[Stored entries]
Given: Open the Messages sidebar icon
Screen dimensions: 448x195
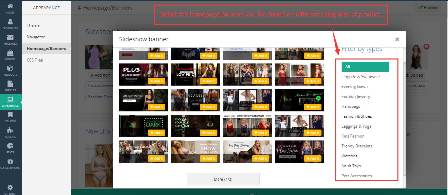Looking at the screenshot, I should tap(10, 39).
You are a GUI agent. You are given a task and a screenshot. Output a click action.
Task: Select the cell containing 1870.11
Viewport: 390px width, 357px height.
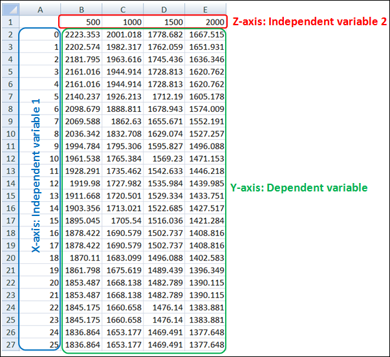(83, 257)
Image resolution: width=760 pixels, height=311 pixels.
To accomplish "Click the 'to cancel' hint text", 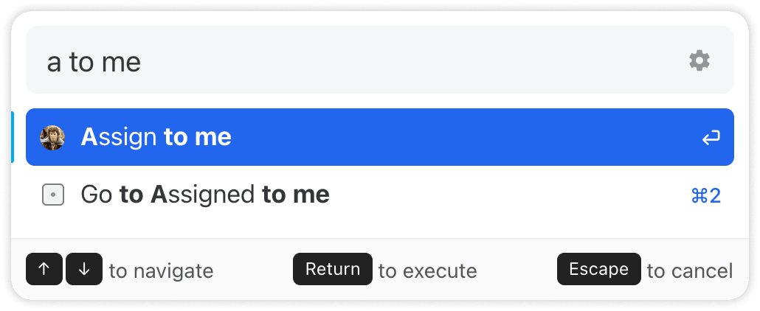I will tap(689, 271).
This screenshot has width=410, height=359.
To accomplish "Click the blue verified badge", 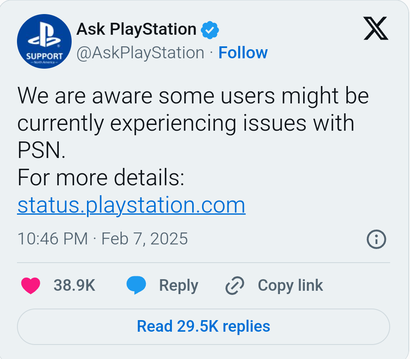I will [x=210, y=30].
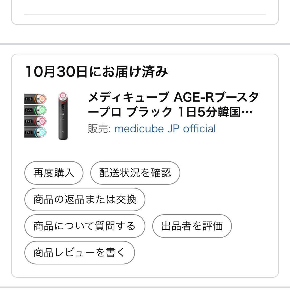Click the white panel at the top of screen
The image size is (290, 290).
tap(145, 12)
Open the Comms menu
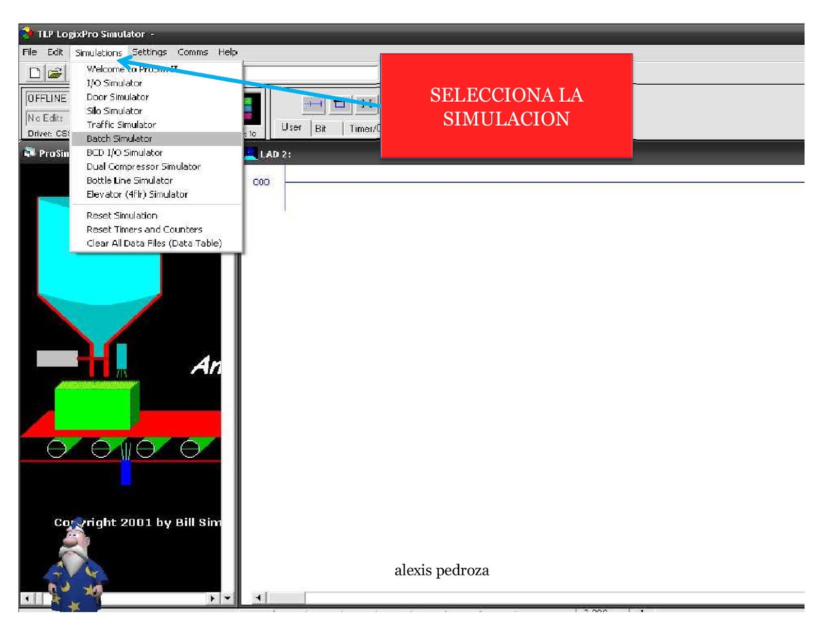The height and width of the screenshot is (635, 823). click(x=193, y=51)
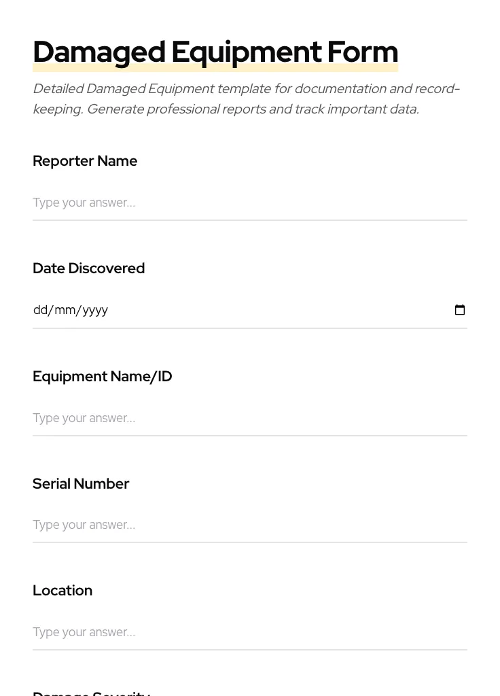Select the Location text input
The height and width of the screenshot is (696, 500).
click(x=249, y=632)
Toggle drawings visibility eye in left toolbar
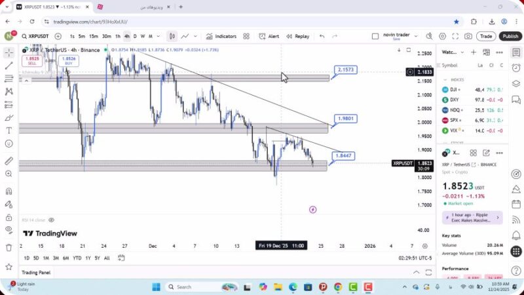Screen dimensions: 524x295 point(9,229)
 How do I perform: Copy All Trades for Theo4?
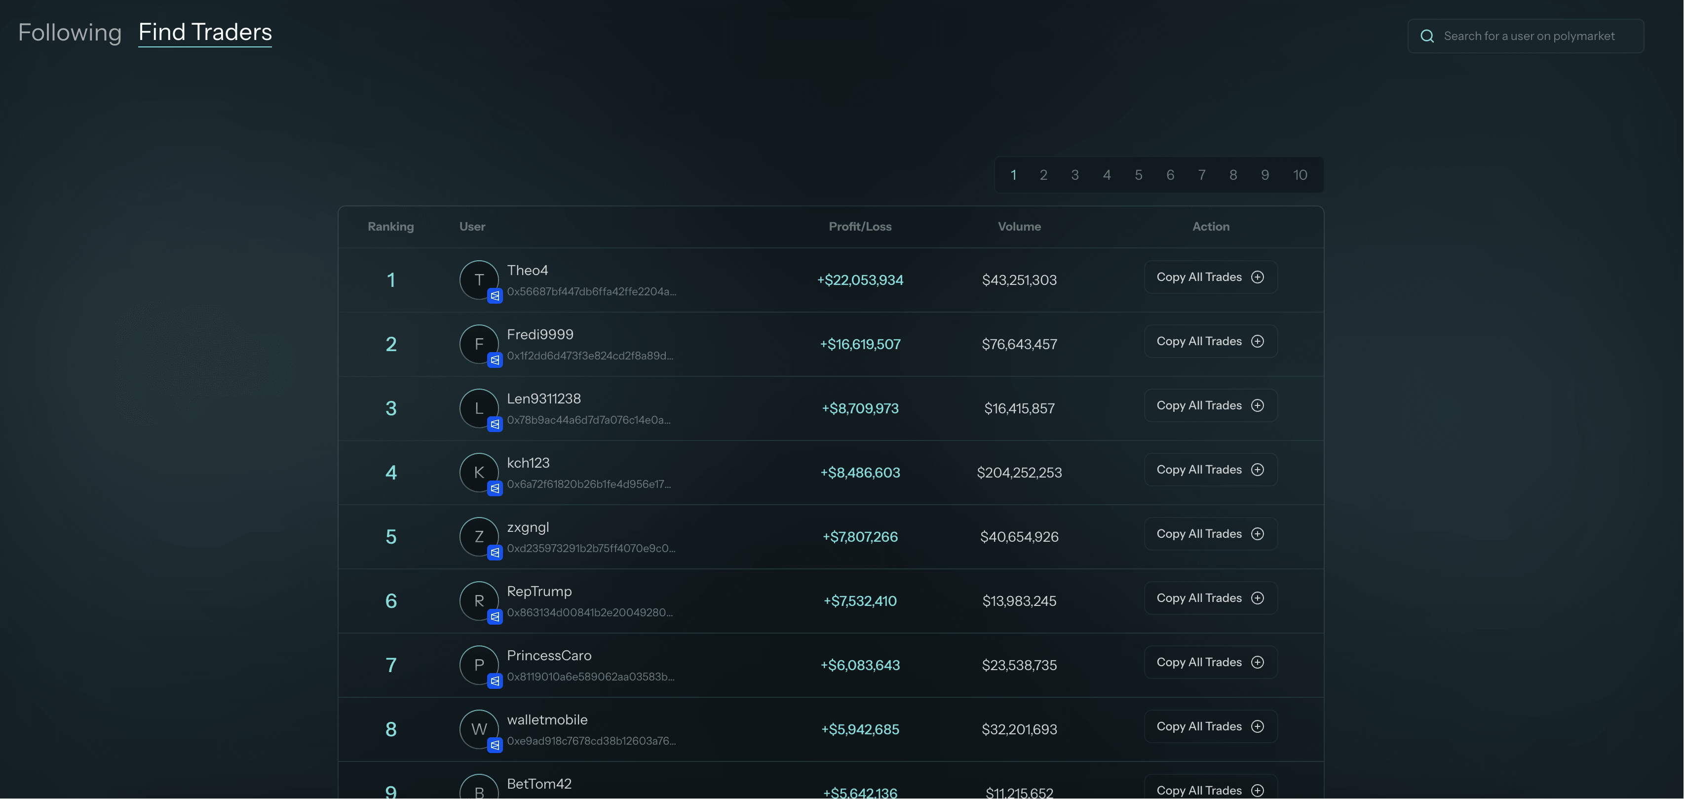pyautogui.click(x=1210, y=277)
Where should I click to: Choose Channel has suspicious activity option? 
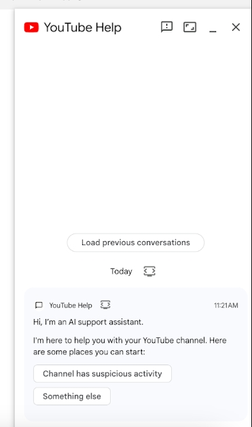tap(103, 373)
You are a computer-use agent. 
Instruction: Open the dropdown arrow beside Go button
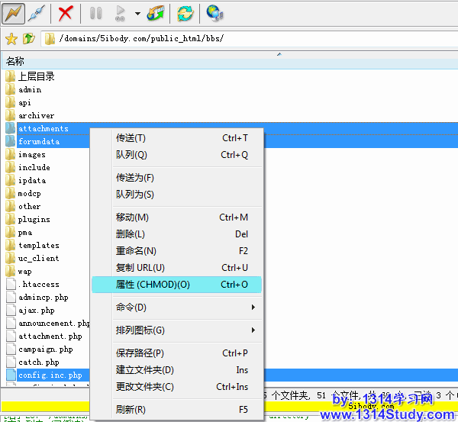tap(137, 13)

_Given request_
Reproduce the records verbatim, beginning at the line that contains "How do I perform: Copy All Trades for Theo4?" and continuing through the end of the records, with both ends included. Omit the pictures from your answer.

_Solved problem_
 How do I perform: Copy All Trades for Theo4?
pyautogui.click(x=1210, y=277)
Where should I click to: Choose Channel has suspicious activity option? 
tap(103, 373)
You are a computer-use agent. 
Instruction: Open the dropdown arrow beside Go button
tap(137, 13)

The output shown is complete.